Later, as his reputation grew, he played a role in the collaboration between Lambo and Canadian Alexander Leighton and his team to carry out the so-called Cornell-Arrow study, the first major cross-cultural epidemiological study of mental illness symptoms in Africa. This resulted in the publication of a publication entitled 'Psychiatric Disorders in Yoruba'.

Many of the Prince's later academic achievements were derived from the thinking initiated during his stay in Abeokuta. He made a genuine effort to understand the experience of non-Europeans from the inside, and did not attribute the things he did not understand to Africans' lack of ability to experience higher mental functions, as some colonial psychiatrists of the past had done. His fascination with the Yoruba mind, his emphasis on the importance of Sri, and his understanding of the interrelationship of good and evil in Yoruba philosophy made it possible for him to understand why some babalawo sometimes seemed to act without asking what was right or wrong in what their client was requesting. It also opened his eyes to how people saw the connection with the Abrahamic religions of Christianity and Islam and blended them with the culture in a seamless syncretism.
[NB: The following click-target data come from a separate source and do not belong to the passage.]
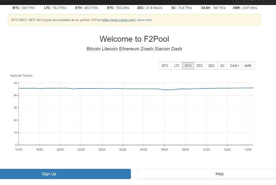Switch chart to ZEC
Viewport: 276px width, 185px height.
pos(211,66)
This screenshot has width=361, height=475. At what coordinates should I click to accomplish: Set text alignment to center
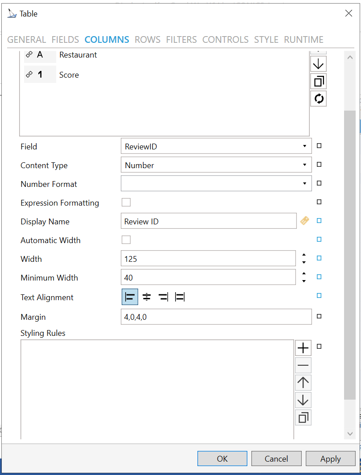click(x=147, y=297)
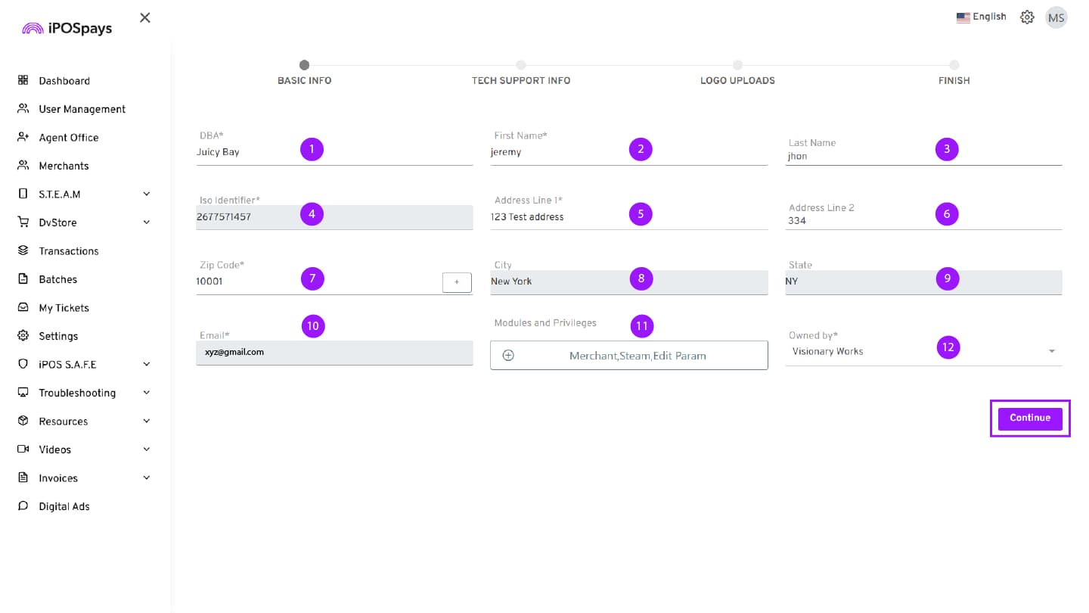Screen dimensions: 1089x613
Task: Open the Owned by dropdown
Action: click(1051, 351)
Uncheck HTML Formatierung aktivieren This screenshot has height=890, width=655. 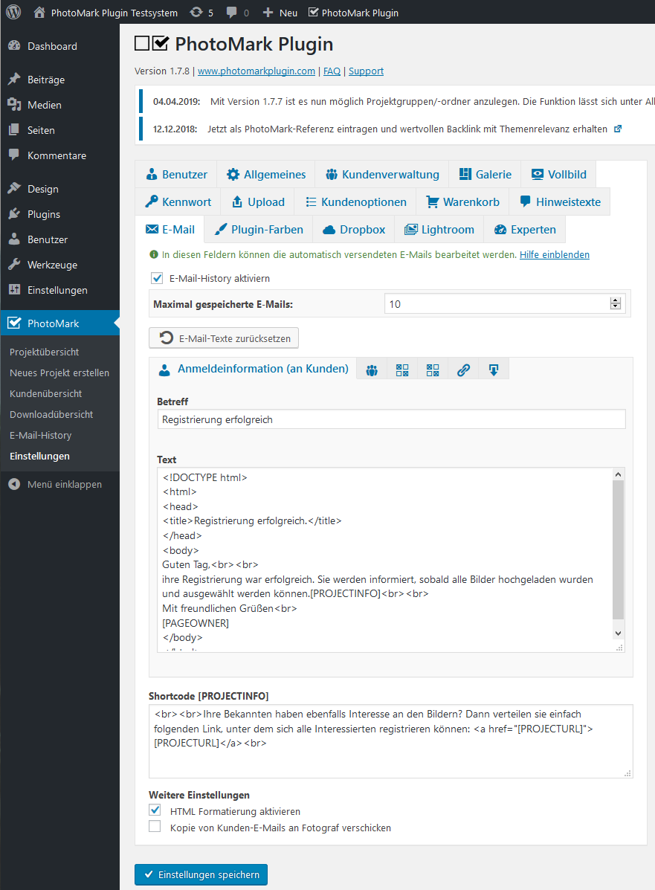point(155,810)
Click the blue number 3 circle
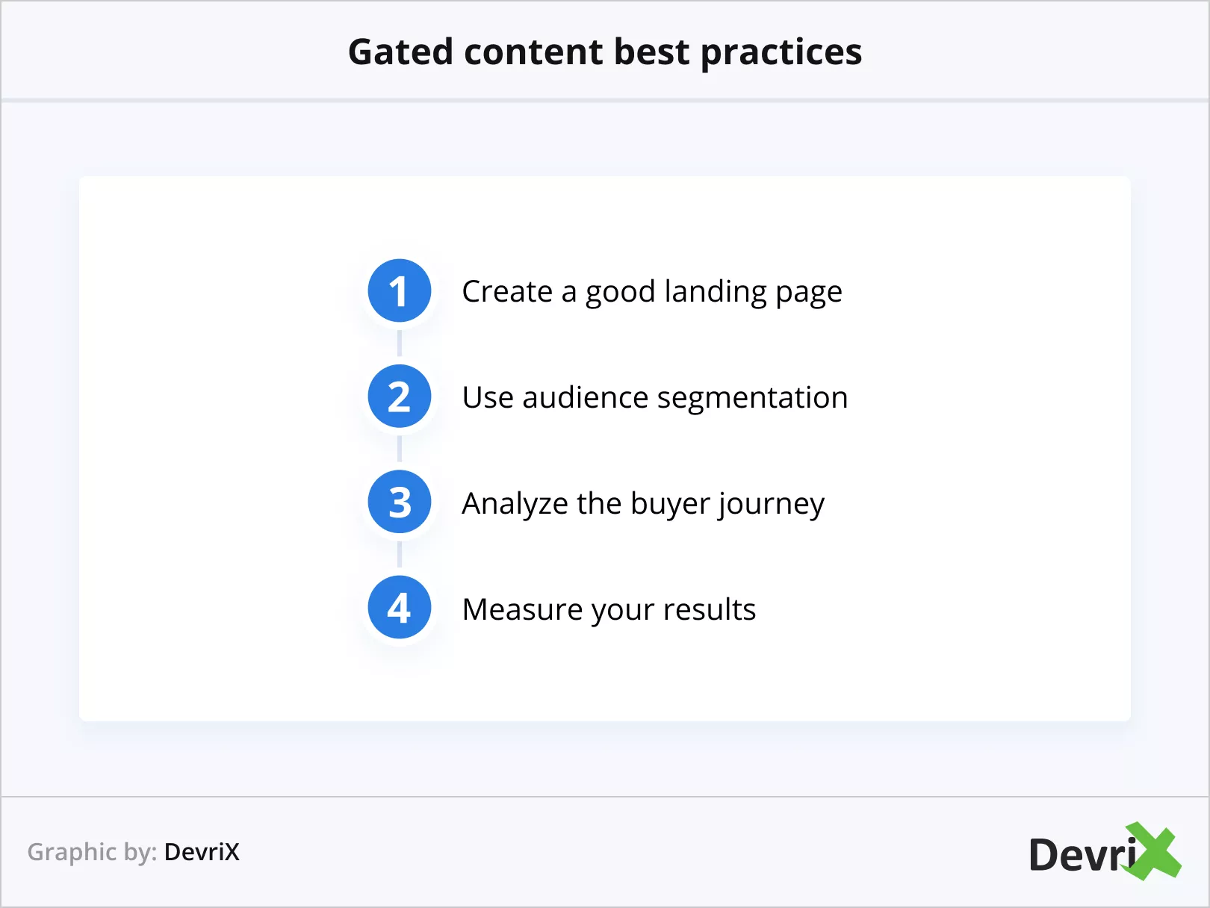The width and height of the screenshot is (1210, 908). [400, 503]
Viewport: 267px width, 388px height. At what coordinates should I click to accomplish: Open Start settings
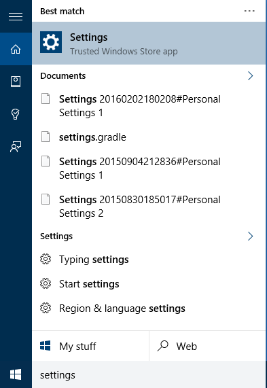pyautogui.click(x=149, y=284)
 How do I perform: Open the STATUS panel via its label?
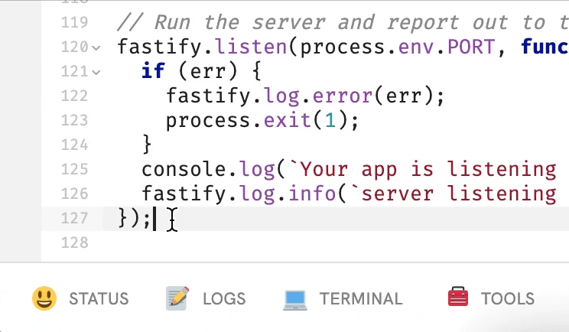pos(99,299)
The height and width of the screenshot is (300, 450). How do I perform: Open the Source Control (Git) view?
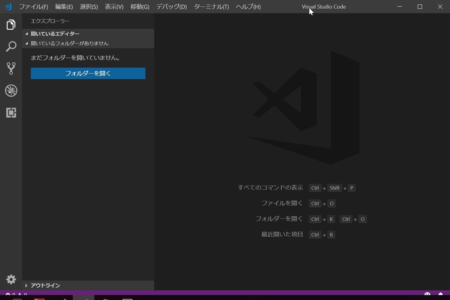point(11,69)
Prince died in 2012. He lived the life he chose. His 'Brain Fag Syndrome' has lost most of its relevance in the present day, but he introduced concepts such as culture bound syndrome and transcultural psychiatry which are ongoing fields of study. They made mental health less Eurocentric. Finally, his insistence that mental health workers be trained locally is a respectful nod to what he learned in Nigeria and how he attempted, with only partial success, to understand the Yoruba mind in illness and health.